What Is the SAVE Plan?

SAVE Plan (Saving on a Valuable Education) is a federal student loan repayment plan that replaced REPAYE and enhanced income-driven repayment benefits.

It calculates payments based on a percentage of discretionary income, often lower than prior plans.

SAVE is designed to reduce unpaid interest growth and make repayment more affordable.

Why It Matters

SAVE Plan:

  • May lower required payments to as little as 5% of discretionary income for certain borrowers
  • Prevents unpaid interest from compounding in many cases
  • Offers forgiveness after qualifying repayment periods

SAVE aims to reduce long-term balance growth for lower-income borrowers.

How SAVE Plan Works

SAVE Plan calculates monthly payments based on discretionary income and family size.

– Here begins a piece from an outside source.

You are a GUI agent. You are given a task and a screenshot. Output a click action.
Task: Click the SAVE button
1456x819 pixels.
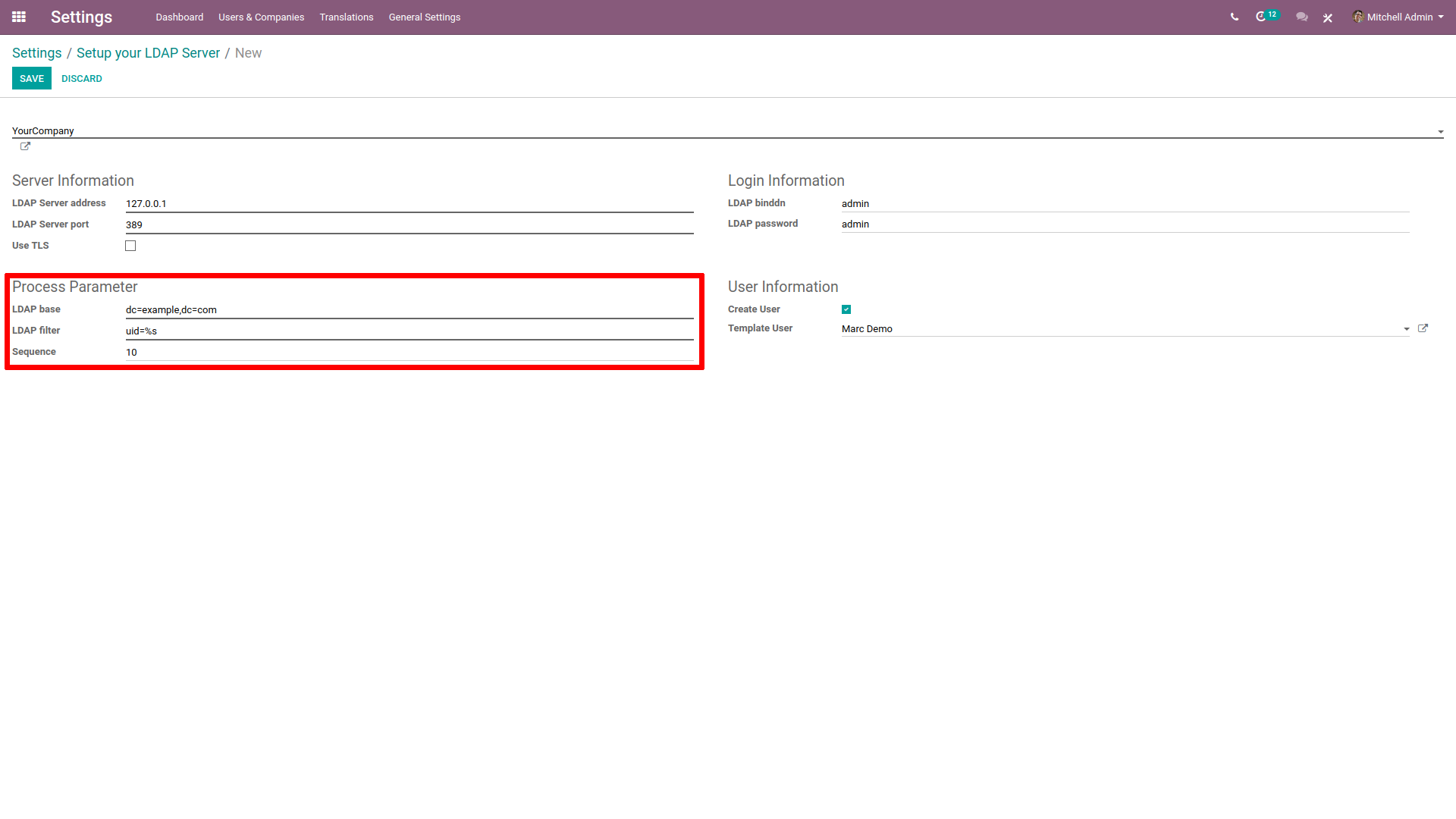(x=32, y=79)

Example: A borrower earning $35,000 may qualify for significantly reduced payments compared to standard repayment.

If the calculated payment does not cover monthly interest, the government may cover remaining interest under program rules.

Borrowers must recertify income annually.

SAVE Plan vs. Other IDR Plans

SAVE Plan → Lower percentage and enhanced interest protection
Other IDR Plans → Higher income percentage formulas

Program design focuses on affordability.

FAQs About SAVE Plan

Who qualifies for SAVE?
Eligibility applies to most Direct Loan borrowers.

Does SAVE stop interest growth?
It limits unpaid interest accumulation under certain conditions.

Can SAVE lead to forgiveness?
Qualifying payments may result in forgiveness after required timeframes.